Dataset entries

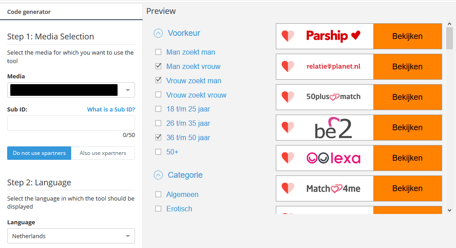Open the Language dropdown showing Netherlands
The image size is (456, 248).
(x=71, y=236)
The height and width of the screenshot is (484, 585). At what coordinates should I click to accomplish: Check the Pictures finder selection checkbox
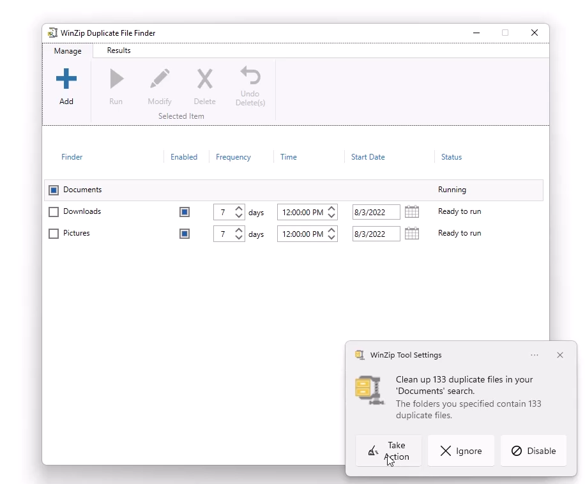tap(54, 234)
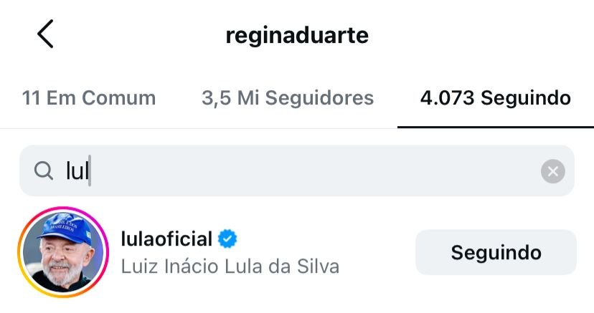Focus the search field containing "lul"
The width and height of the screenshot is (594, 313).
click(287, 171)
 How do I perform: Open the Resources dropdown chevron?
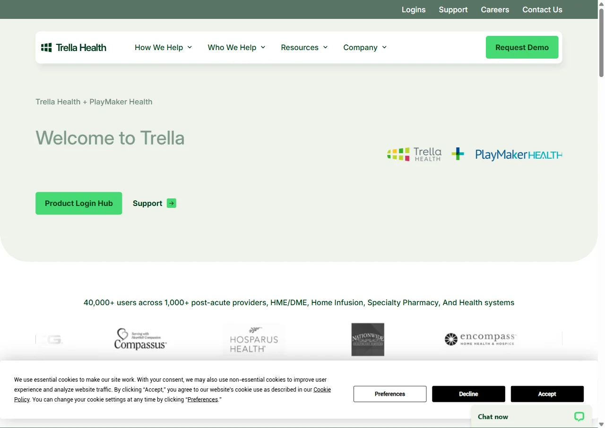pyautogui.click(x=325, y=47)
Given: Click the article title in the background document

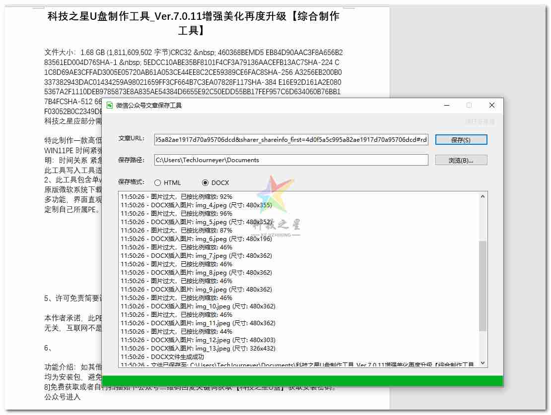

> Task description
The reply needs to repeat exactly the line containing "The height and" and each line after it, through the final line of the entries above, and to skip the pictures.

> Output
The height and width of the screenshot is (484, 585). At what coordinates should I click to accomplish: Check the Pictures finder selection checkbox
tap(54, 234)
Focus the search field containing "lul"
The width and height of the screenshot is (594, 313).
click(287, 171)
 How do I perform: Open the Resources dropdown chevron?
pyautogui.click(x=325, y=47)
Given: Click the article title in the background document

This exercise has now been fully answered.